DATASET RECORDS section start
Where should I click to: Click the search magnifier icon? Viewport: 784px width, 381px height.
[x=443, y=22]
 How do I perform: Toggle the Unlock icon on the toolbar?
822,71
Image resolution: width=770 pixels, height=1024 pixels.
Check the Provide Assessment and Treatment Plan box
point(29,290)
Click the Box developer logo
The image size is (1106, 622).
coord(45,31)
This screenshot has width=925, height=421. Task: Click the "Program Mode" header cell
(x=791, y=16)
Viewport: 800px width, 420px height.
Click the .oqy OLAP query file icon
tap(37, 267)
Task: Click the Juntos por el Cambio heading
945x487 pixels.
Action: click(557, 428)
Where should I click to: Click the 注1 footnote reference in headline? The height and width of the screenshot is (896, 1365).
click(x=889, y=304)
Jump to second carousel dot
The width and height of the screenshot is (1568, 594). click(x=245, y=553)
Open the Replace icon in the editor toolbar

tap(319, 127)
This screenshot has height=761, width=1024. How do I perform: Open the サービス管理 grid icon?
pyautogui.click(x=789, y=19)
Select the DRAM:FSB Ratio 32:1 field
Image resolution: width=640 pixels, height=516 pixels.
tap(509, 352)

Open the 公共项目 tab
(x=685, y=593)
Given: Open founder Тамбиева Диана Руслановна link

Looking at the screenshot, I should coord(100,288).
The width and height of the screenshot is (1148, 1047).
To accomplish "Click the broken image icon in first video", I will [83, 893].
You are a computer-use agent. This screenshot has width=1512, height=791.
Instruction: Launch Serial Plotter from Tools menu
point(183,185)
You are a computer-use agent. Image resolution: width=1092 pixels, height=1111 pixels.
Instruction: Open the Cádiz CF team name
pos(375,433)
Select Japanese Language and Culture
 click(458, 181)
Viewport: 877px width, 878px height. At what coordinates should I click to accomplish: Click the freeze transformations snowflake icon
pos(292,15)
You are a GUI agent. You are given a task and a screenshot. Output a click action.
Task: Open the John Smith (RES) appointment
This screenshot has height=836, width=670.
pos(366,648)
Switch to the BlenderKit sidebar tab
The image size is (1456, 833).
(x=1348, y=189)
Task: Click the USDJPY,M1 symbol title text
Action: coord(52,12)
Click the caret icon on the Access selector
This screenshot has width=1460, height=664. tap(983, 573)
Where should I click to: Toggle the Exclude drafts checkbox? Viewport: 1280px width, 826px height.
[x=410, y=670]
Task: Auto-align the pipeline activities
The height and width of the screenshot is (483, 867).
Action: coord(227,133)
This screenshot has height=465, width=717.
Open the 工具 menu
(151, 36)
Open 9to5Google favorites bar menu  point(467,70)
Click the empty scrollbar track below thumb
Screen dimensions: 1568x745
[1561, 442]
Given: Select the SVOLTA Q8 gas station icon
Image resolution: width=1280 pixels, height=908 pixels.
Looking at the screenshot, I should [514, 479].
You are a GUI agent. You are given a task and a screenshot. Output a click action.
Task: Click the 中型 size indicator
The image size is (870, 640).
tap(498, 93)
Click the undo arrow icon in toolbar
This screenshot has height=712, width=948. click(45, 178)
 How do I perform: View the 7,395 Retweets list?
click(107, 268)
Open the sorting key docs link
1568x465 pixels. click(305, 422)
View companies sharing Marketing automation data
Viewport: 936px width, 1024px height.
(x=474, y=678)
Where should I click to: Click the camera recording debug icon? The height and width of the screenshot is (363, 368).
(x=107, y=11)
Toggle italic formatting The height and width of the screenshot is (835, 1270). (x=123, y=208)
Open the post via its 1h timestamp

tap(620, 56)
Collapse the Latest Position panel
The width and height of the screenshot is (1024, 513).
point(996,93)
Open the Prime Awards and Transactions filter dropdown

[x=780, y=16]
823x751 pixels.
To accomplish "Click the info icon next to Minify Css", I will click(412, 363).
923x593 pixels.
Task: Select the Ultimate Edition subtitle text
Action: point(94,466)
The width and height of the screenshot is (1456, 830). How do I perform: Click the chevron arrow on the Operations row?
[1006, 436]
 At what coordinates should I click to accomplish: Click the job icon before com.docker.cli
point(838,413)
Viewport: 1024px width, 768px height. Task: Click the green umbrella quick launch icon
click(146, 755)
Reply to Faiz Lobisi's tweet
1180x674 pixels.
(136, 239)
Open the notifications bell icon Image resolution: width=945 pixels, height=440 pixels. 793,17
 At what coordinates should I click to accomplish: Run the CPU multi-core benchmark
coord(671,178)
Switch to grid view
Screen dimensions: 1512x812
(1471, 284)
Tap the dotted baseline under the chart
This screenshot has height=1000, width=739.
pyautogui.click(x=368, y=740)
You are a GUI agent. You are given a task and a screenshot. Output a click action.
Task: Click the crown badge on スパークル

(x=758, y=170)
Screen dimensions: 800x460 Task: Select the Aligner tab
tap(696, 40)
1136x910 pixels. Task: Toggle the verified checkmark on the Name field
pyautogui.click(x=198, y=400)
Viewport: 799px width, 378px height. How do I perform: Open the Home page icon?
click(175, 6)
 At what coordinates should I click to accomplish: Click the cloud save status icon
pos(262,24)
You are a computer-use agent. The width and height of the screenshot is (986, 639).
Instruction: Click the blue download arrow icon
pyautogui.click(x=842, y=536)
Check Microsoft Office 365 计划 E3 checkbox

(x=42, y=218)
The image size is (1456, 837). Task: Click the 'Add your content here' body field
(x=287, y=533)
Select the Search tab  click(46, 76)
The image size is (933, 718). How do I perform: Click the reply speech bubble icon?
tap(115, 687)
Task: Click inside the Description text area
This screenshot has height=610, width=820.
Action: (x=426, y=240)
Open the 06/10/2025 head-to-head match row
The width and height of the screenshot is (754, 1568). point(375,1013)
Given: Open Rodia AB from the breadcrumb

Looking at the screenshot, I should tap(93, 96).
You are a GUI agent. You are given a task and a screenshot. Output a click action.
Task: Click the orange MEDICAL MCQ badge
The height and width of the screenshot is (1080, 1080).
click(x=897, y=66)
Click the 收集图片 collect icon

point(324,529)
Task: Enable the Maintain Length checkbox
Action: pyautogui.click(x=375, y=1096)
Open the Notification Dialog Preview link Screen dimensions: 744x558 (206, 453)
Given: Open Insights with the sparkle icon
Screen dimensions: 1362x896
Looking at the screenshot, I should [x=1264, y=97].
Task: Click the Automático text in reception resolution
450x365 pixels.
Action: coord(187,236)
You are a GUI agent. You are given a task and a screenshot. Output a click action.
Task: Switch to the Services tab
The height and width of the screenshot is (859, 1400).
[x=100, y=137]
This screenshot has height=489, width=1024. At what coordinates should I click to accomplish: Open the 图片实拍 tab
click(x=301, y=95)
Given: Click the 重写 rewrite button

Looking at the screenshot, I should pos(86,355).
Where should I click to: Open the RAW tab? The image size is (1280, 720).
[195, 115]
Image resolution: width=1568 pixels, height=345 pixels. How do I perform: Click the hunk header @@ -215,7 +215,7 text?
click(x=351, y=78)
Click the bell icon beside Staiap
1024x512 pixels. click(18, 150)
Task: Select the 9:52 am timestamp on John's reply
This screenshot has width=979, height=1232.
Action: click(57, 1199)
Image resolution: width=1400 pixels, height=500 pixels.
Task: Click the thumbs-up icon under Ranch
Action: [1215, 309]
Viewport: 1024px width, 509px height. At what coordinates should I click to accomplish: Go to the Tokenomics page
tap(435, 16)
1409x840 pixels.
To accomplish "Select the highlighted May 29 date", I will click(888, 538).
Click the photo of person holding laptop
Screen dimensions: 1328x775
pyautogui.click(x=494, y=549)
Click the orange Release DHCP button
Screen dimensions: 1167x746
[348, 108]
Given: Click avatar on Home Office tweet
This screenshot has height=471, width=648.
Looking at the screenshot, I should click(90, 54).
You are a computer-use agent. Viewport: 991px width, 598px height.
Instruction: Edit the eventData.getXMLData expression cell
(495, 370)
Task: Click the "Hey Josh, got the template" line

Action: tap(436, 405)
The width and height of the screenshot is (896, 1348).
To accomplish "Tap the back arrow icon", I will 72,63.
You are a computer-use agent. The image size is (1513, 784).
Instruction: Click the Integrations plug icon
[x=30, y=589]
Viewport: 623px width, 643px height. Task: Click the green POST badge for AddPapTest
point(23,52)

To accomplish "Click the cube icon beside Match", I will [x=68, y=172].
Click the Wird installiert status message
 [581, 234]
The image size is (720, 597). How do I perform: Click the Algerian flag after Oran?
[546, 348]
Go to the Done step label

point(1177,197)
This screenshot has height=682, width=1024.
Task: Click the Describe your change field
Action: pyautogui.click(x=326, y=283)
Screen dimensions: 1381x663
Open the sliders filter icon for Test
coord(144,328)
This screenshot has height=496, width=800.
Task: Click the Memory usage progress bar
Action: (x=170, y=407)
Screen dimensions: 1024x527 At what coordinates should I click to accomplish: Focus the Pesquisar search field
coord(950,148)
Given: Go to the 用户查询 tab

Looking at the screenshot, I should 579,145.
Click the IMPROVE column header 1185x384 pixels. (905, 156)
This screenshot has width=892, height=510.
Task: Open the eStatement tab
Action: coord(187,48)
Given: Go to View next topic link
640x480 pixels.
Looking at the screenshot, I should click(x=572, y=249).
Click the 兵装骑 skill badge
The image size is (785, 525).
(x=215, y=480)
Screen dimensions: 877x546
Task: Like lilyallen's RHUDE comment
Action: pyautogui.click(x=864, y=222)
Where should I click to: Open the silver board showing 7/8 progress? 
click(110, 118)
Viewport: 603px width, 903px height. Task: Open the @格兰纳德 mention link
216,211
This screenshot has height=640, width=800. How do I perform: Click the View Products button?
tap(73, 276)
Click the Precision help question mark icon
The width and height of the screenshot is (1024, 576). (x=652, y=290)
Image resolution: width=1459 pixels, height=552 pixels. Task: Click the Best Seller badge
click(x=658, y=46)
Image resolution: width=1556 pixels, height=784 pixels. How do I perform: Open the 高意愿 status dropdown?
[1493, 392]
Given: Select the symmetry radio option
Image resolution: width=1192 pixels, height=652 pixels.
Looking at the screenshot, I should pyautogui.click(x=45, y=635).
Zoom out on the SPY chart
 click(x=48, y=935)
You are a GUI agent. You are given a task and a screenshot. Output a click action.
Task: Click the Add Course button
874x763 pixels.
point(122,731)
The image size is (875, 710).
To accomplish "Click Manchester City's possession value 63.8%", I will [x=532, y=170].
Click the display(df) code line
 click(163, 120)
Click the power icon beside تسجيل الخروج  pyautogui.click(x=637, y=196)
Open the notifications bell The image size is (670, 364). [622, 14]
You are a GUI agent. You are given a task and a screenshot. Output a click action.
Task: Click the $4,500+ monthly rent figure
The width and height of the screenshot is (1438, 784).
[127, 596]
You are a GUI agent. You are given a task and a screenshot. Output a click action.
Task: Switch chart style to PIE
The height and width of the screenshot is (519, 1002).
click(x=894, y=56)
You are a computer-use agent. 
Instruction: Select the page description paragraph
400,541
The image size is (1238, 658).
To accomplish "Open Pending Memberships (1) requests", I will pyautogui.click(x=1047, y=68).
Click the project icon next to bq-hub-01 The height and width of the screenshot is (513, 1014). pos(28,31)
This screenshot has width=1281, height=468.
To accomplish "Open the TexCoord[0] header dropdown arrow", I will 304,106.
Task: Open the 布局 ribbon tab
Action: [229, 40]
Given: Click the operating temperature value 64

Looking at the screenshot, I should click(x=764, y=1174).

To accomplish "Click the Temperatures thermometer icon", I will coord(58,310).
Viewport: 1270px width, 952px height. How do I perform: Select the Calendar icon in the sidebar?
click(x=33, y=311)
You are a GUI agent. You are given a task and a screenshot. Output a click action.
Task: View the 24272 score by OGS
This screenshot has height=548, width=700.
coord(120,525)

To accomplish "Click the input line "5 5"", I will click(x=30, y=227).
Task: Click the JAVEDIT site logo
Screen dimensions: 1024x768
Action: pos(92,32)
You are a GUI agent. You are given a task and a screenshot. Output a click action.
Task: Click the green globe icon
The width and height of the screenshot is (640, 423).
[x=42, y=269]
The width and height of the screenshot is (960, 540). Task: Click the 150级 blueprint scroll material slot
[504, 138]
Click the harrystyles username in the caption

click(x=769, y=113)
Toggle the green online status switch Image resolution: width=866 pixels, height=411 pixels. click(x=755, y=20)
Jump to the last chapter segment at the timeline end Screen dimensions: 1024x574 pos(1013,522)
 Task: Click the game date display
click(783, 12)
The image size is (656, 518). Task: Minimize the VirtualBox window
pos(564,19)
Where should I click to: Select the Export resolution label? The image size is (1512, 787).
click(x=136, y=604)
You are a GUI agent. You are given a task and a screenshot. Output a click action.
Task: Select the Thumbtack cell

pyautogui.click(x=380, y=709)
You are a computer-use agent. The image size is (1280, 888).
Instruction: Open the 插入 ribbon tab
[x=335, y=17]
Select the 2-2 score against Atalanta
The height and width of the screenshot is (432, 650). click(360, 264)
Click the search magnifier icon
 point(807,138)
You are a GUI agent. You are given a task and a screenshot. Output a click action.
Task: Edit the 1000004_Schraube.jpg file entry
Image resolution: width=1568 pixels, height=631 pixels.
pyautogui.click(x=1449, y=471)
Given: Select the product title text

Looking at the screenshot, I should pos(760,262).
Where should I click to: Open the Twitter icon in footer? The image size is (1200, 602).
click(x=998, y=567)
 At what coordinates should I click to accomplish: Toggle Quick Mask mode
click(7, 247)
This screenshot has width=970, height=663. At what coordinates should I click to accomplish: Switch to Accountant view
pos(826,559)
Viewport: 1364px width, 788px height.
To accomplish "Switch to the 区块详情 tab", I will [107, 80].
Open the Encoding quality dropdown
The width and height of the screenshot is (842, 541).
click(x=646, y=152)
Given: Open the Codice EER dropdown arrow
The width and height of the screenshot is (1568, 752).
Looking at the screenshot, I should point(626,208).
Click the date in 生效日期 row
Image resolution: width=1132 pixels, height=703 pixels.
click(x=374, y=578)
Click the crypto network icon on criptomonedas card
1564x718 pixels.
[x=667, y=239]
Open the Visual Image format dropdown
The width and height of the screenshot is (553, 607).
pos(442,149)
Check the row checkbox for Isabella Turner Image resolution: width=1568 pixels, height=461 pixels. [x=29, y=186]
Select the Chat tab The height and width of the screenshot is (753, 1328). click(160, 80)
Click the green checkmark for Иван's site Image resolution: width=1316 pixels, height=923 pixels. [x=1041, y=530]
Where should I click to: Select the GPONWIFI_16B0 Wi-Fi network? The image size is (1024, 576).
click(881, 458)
DATASET RECORDS section end
§ THE PROBLEM: The word "site" may appear in lines of the entries. State how many lines hold it, as a number alone.

§ RESPONSE: 2